● Material for this task:

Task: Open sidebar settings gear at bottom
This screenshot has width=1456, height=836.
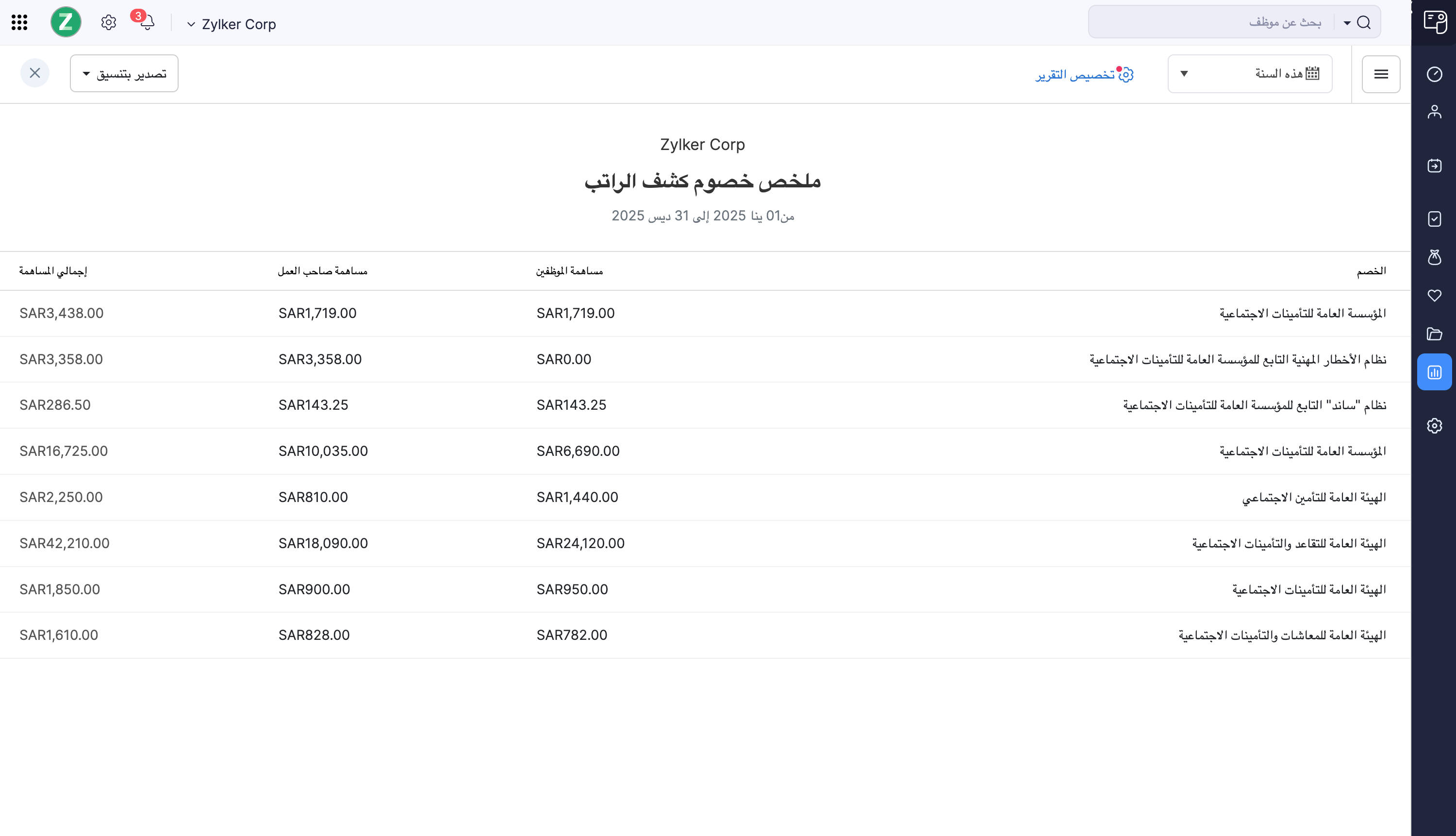Action: tap(1434, 425)
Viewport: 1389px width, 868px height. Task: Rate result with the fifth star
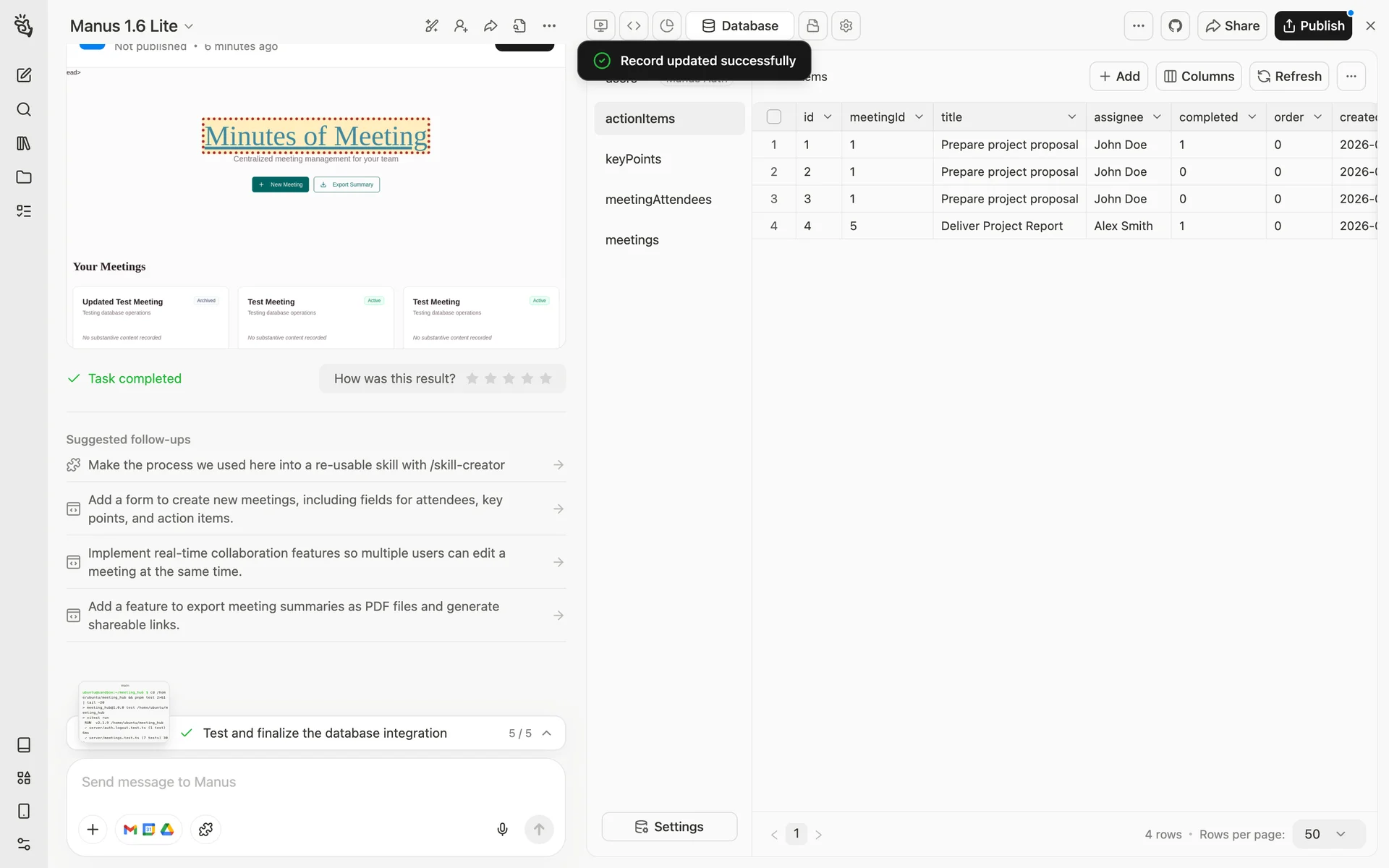pyautogui.click(x=545, y=378)
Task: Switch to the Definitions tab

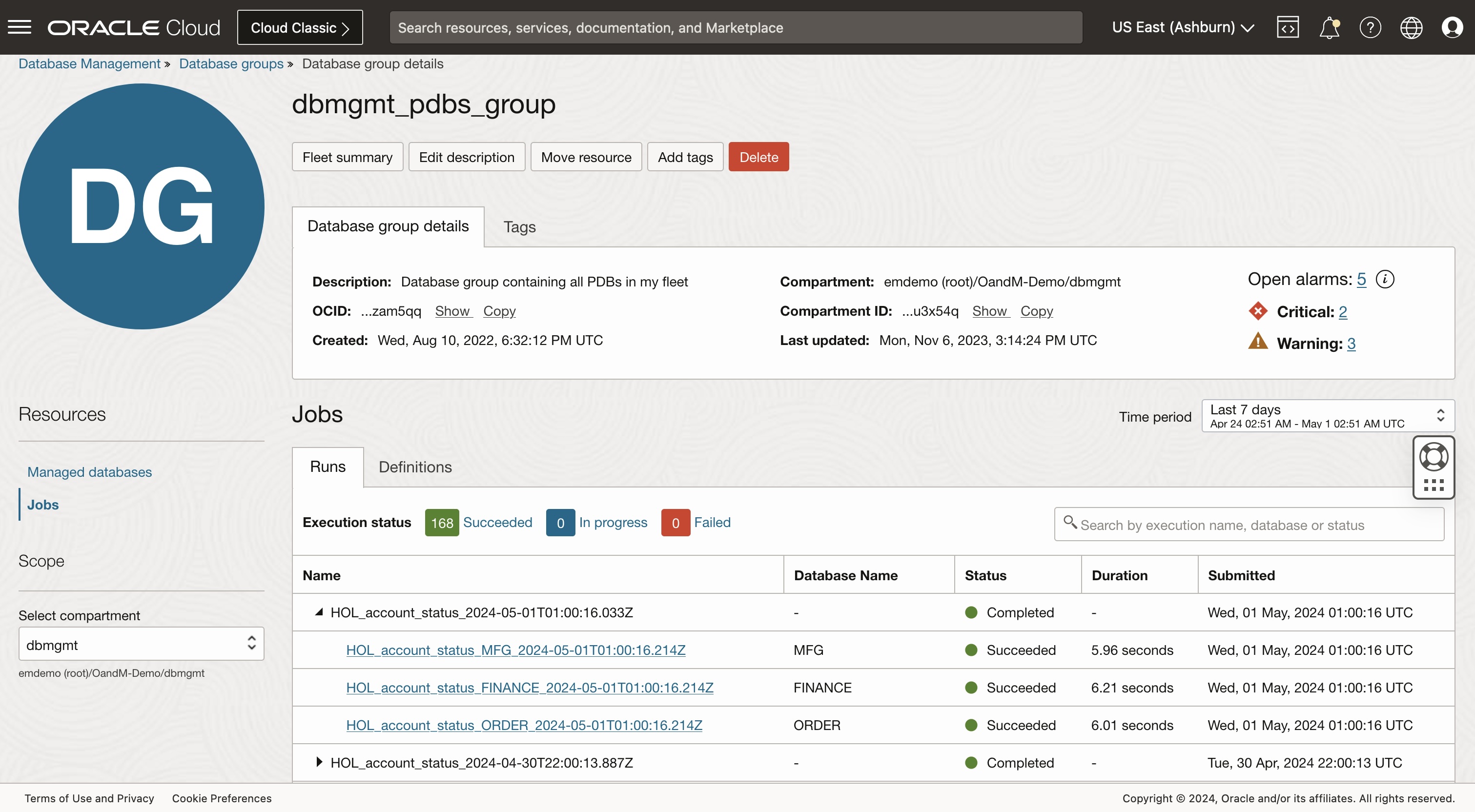Action: tap(414, 467)
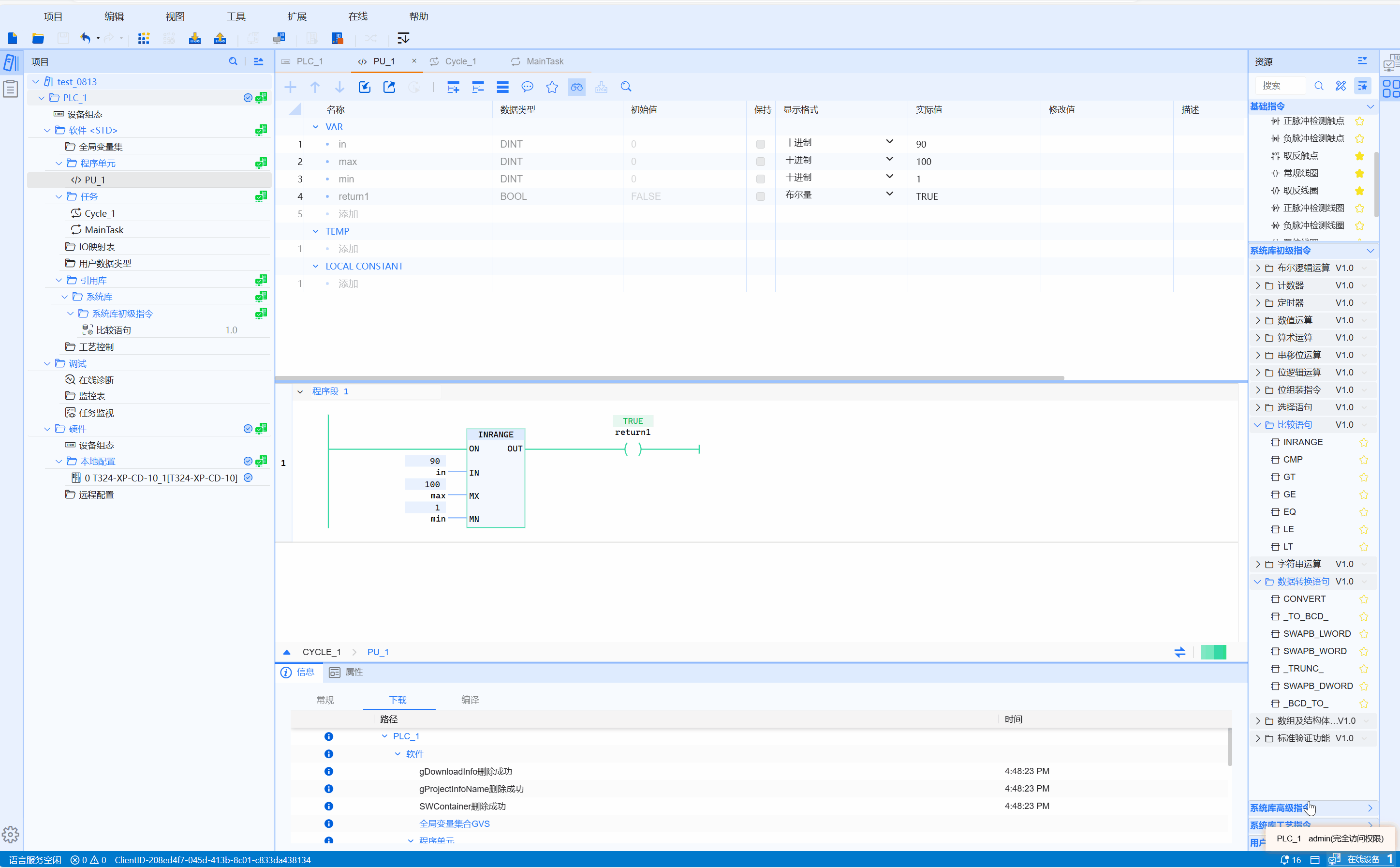Click the open project folder icon

click(38, 38)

● Instructions for the task:
Your reply must match the data above line for line, except that it holds no pictures.

● Output:
Task: Open sidebar settings gear at bottom
This screenshot has width=1456, height=836.
Action: tap(1434, 425)
Viewport: 1389px width, 868px height. Task: Rate result with the fifth star
pyautogui.click(x=545, y=378)
Task: Switch to the Definitions tab

Action: tap(414, 467)
Click the open project folder icon

click(38, 38)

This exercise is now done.